__Document excerpt__
<<<<

This milestone is important for several reasons. The first is that it is the fulfilment of a pledge, first made in the 1970s and then repeated at the Gleneagles meeting in 2005. In politics, and particularly international affairs, pledges are too often forgotten or broken. The importance for the United Kingdom of keeping this pledge cannot be underestimated. It is clear that the reputation of the UK has been considerably enhanced by this action and that it matters.

It is also vital because this is money exclusively for reducing poverty that no other type of assistance could replace. As such, it makes a difference to the lives of hundreds of millions of people in the poorest countries. While those involved in international development can sometimes exaggerate the effect of their work, this is not generally the case for the work funded by the UK taxpayer. The Department for International Development has committed money to work, particularly in health and education, where very large numbers of people have seen direct benefits.

The UK is the leading donor to the global vaccines initiative GAVI which has brought immunisation against diseases such as measles, rubella, pneumonia and diarrhoea. In 1960, c20 million children died before their 5th birthday. Today that figure is c7m out of a much higher population – still a tragically large number but vaccination has played a major role in reducing it.

UK taxpayers are also spending c£500m per annum on the fight against malaria, of which there are more than 200m cases and 650,000 deaths annually (including British citizens travelling on business or leisure or to visit family members). This substantial funding has transformed the campaign against malaria and neglected tropical diseases which generally affect the poorest people on earth.

Development assistance is also in our national interest. The UK taxpayer supports economic growth in low income countries  to help the poorest their own incomes and work their way out of poverty – by supporting agricultural research for better crops,  by financing road construction to improve  market access or by advancing capital so that businesses can grow and take on more staff. That not only reduces the incentive for economic migration, it also means that these countries are increasingly becoming important markets for UK exports.

Further, it gives the UK credibility as it takes a strong lead in development internationally. The UK is a strong voice within leading institutions such as the UN or the World Bank where Justine Greening MP, the International Development Secretary, was recently pushing for a more pragmatic and effective approach to development. Recognising the need to work towards the end of aid dependency, she said at the recent World Bank Spring Meetings, that “supporting national and local leadership in emergencies” was key, and that “the primary aim must be to support countries to manage disasters by themselves, drawing on civil society and private sector support.”

>>>>

__Problem to solve__
Continue the piece on the UK's development aid from the end of its last paragraph.

Extracted records
<<<<

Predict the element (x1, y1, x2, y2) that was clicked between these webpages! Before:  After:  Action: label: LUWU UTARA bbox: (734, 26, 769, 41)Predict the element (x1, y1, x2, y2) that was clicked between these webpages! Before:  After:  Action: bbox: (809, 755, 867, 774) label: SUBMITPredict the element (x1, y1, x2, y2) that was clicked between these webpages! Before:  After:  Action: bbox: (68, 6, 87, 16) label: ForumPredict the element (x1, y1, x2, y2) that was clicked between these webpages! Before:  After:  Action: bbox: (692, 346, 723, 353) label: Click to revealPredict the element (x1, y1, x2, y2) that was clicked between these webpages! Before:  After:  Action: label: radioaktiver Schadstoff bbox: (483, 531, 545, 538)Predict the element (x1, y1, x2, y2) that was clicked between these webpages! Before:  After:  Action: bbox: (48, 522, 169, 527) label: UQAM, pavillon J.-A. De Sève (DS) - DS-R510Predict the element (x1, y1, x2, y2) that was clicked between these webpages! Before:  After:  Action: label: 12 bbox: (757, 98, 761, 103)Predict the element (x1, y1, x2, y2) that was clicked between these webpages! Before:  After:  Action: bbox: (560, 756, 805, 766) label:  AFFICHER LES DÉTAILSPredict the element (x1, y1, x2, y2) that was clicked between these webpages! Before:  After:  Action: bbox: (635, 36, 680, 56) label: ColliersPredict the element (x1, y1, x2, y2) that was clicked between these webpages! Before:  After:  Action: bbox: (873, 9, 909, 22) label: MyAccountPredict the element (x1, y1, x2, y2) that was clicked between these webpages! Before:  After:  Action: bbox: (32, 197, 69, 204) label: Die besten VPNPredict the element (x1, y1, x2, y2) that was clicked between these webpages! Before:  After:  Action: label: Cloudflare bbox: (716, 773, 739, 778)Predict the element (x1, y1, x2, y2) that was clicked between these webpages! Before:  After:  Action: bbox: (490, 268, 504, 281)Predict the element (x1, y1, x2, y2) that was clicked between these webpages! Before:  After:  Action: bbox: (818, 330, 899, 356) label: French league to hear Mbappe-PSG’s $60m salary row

>>>>

__Output of the task__
She also spoke up strongly for ‘need-driven aid. “This will sound obvious, but for years there has been a tendency to do what we think is best for people, rather than listening to their needs.”

The UK is also the leading advocate for working together with the private sector in development. For too long, the sector has been ignored or even actively discouraged from involvement. That attitude thankfully is changing. But Justine Greening went further in a recent speech. She said that partnerships in development with the private sector were not merely ‘nice to have, there were essential.

There is always the risk of moving from one extreme to another. In embracing the essential role of the private sector in development partnerships, we must ensure that governments, parliaments and civil society are fully involved. That is easier said than done. It will take a significant change in culture which allows for true cooperation. As Justine Greening said when she launched her Roadmap for Partnership (DFIDs strategy to make cooperation on development work better) in April: : “Wed like to see civil society engaged with the private sector and organisations like DFID to find that common ground that we can work together on. There is a common agenda but its going to take people coming together if were going to unlock the opportunities.”

Reaching the 0.7% pledge for international development assistance is a critical milestone. What is done for the poorest with that hard-earned money from the UK payer and with the influence which it brings is much more important.

Jeremey Le Froy is the MP for Stafford. His Twitter handle is @JeremyLefroyMP. Florence de Vesvrotte is Member of the Conservative Party, co-ordinator of the Bright Blue Think Forum on International Affairs, and ActionAid UK Parliamentary Adviser. Her Twitter handle is @florencerdv.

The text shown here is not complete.